7% and 47. 4%, respectively. Trichostatin A mw At later points in time, DNMT activity was stably reduced by approximately 20% in both cell lines, except for the 24 and 72 h time point in HepG2, where an in hibition of more than 40% was observed. Expression of DNMT1, DNMT3a and DNMT3b were then investigated by quantitative real time RT PCR. Panobinostat treatment significantly repressed mRNA for DNMT1 and DNMT3a in both cell lines while no changes were observed in DNMT3b levels. These findings were corroborated by westernblot analysis showing a strong reduction of DNMT1 and DNMT3a protein in both cell lines but not of DNMT3b. Here, only a transient decrease in protein levels was observed after 24 to 48 h in both cell lines.

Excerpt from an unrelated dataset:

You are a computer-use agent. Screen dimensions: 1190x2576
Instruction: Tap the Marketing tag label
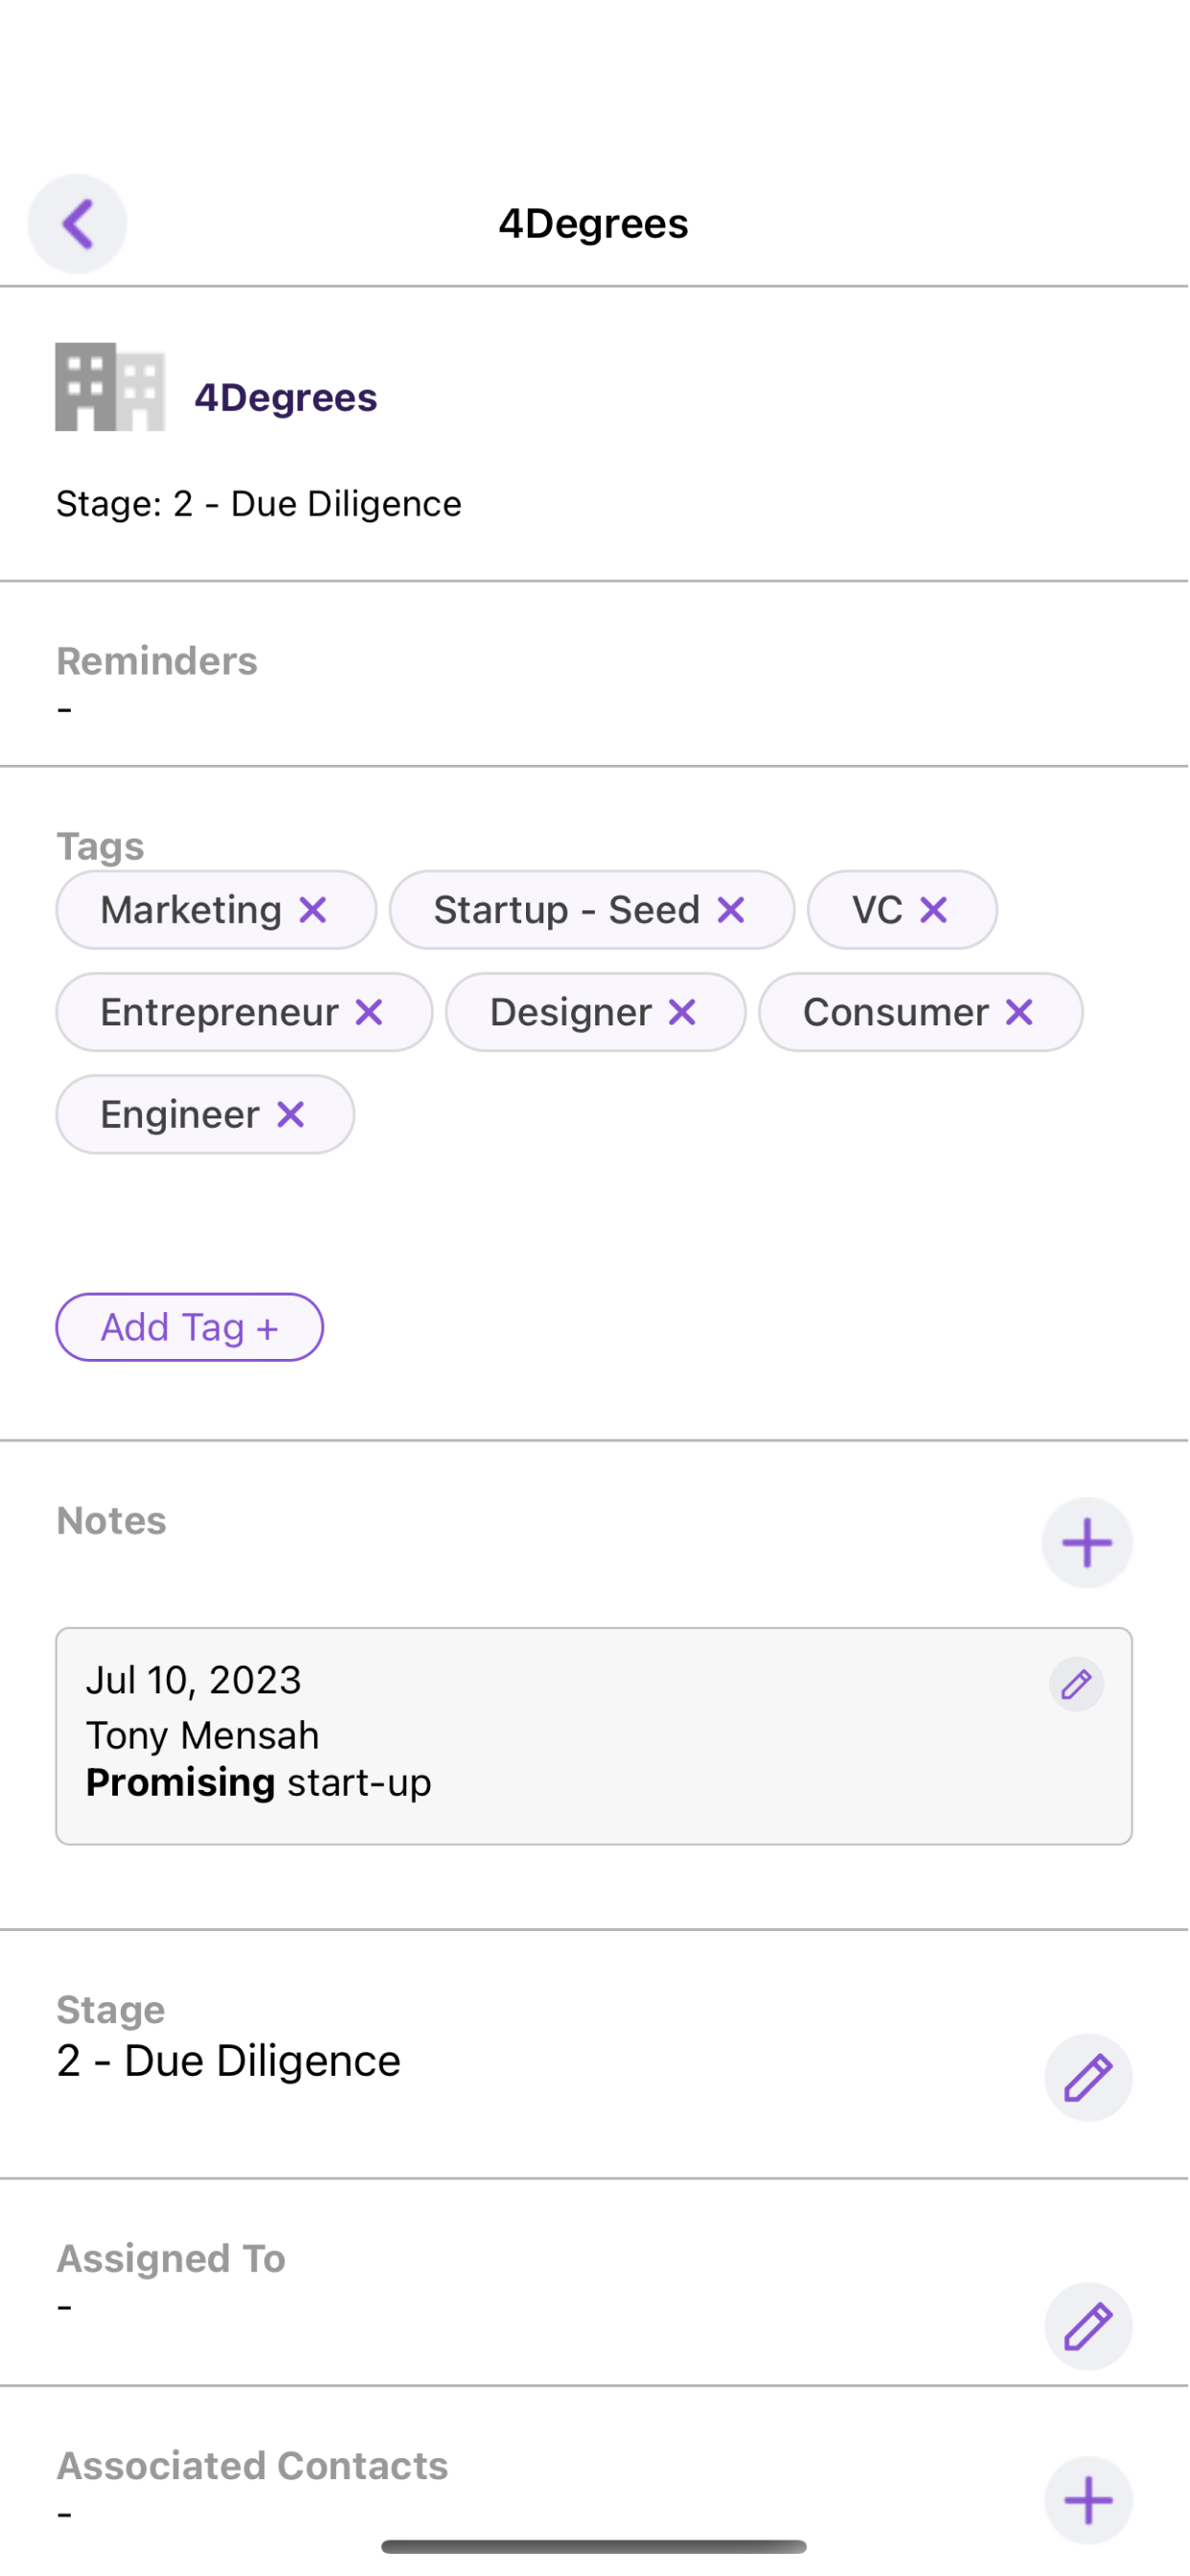[x=191, y=910]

Although mRNA levels in total were rapidly decreased by panobi nostat, protein expression was significantly reduced after only 24 h and remained suppressed until 72 h for DNMT1 and DNMT3a. Effects of panobinostat on target gene methylation and expression in vitro We next investigated whether the inhibition of DNMT activity and expression is also reflected on the methyla tion pattern of known hypermethylated tumor suppres sor genes. In order to do so, quantitative methylation specific PCR was performed for APC and RASSF1A in cells treated with 0. 1 uM panobinostat for 6 to 72 h and expressed relative to the levels of untreated controls at the given points in time. Overall, Hep3B cells seemed to be more sensitive to the DACi mediated inhibition of DNA methylation as shown by a significant and strong reduction of methylated APC after only 6 h.

While methylation was suppressed by approximately 80% here, APC methylation returned to the level of untreated controls after 24 h. RASSF1A showed a slight reduction in methylation at 12 h but only proved to be significant at 72 h. In HepG2, APC methylation was significantly reduced after only 24 h of treatment while no change Drug_discovery was observed for RASSF1A. In line with the reduction of methylation, an increased expression of APC was observed in both cell lines, reaching the highest level at 48 h for Hep3B and at 72 h for HepG2, respectively. Observation of methylation of RASSF1A showed no significant change in expression induced by panobinostat. Panobinostat influences methylation and gene expression pattern in vivo To address whether panobinostat also influences expres sion of DNMTs and related target genes in vivo, we ana lyzed HepG2 xenograft samples from a previously described nude mouse model. Animals were treated with daily intraperitoneal injections of 10 mg kg panobi nostat. After only 1 day expression of all DNMTs were reduced by approximately 40% compared to untreated controls. The observed reduction in expression was sta tistically significant for DNMT1 and DNMT3a.